Author/Authors :
Alex H. Kral، نويسنده , , Ricky N Bluthenthal، نويسنده , , Jennifer Lorvick، نويسنده , , Lauren Gee، نويسنده , , Peter Bacchetti، نويسنده , , Brian R Edlin، نويسنده ,
Abstract :
Background
Many new HIV-1 infections in the USA occur in injection drug users (IDUs). HIV-1 seroconversion of IDUs is mainly associated with injection-related risk factors. Harm-reduction programmes concentrate on injection-risk behaviour. We aimed to establish whether injection or sexual risk factors, or both, were associated with HIV-1 antibody seroconversion of street-recruited IDUs in San Francisco, from 1986 to 1998.
Methods
IDUs were enrolled every 6 months from four community sites. We did a nested case-control study comparing 58 respondents who seroconverted between visits with 1134 controls who remained seronegative.

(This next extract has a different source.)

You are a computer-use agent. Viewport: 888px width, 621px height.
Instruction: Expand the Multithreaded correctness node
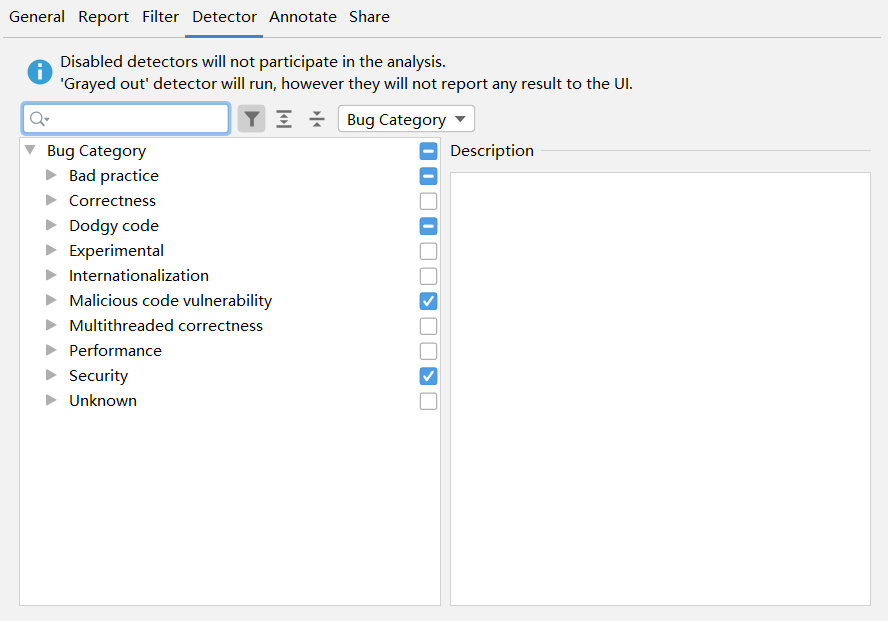(52, 326)
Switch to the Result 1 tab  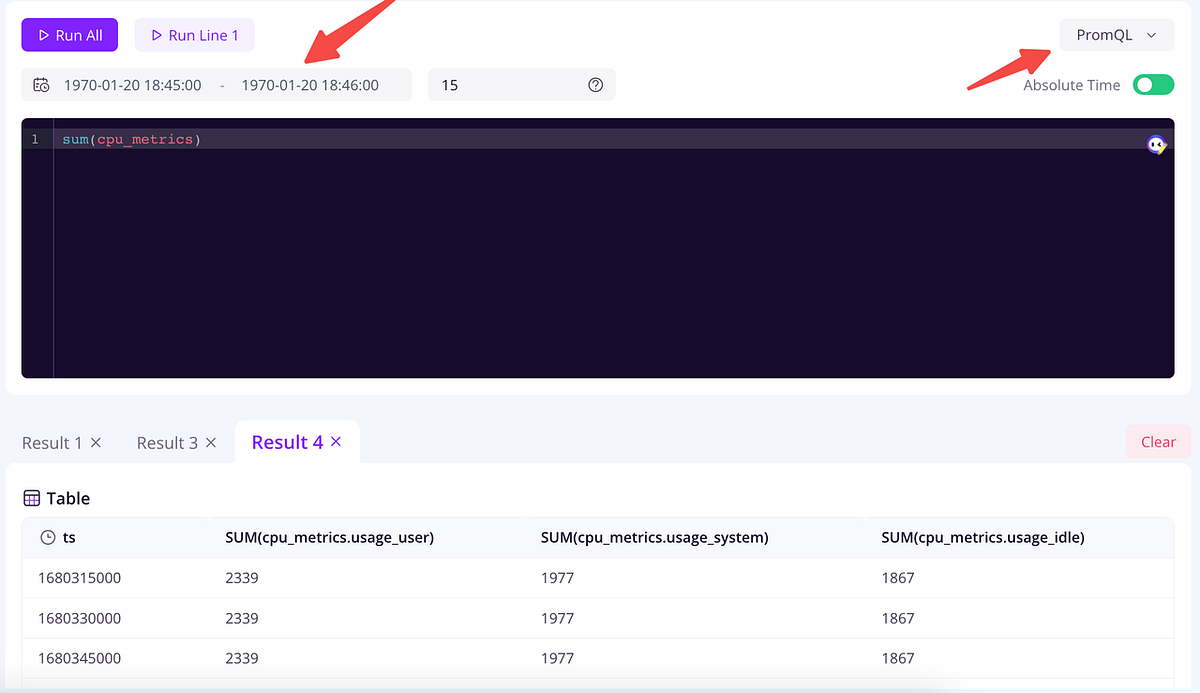click(x=50, y=441)
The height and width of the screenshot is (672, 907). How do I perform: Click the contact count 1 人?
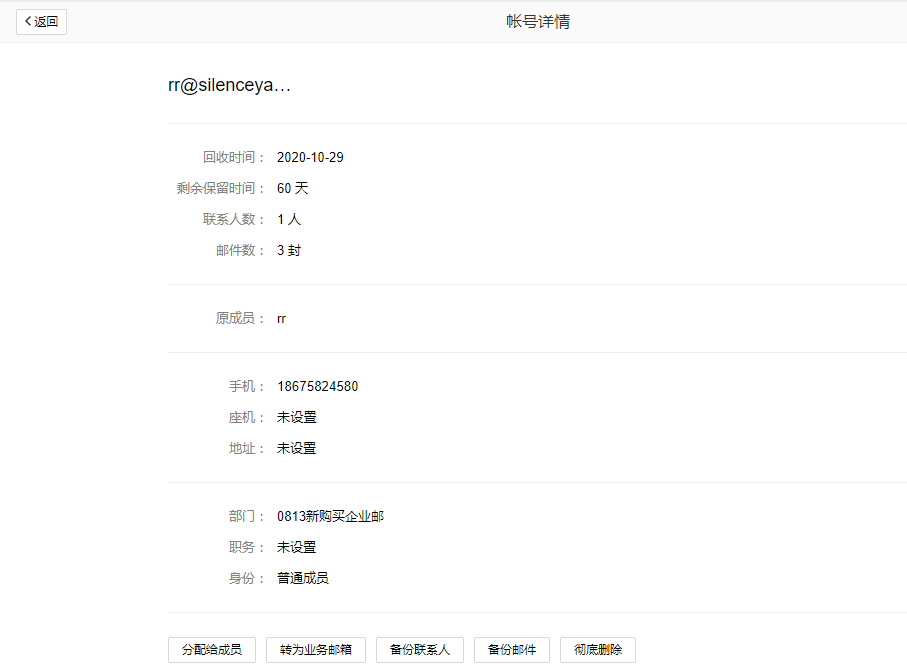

Controls were matched with cases by sex and date. Adjusted odds ratios and 95% CI were calculated for men and women by use of conditional logistic regression.
Findings
Men who had sex with men were 8·8 times as likely to seroconvert (95% CI 3·7–20·5) as heterosexual men. Women who reported having traded sex for money in the past year were 5·1 times as likely as others to seroconvert (95% CI 1·9–13·7). Women younger than 40 years were more likely to seroconvert than those 40 years or older (2·8 [1·05–7·6]), and women who reported having a steady sex-partner who injected drugs were less likely to seroconvert than other women (0·32 [0·11–0·92]).
Interpretation
HIV-1 seroconversion of street-recruited IDUs in San Francisco is strongly associated with sexual behaviour. HIV-1 risk might be reduced by incorporation of innovative sexual-risk-reduction strategies into harm-reduction programmes.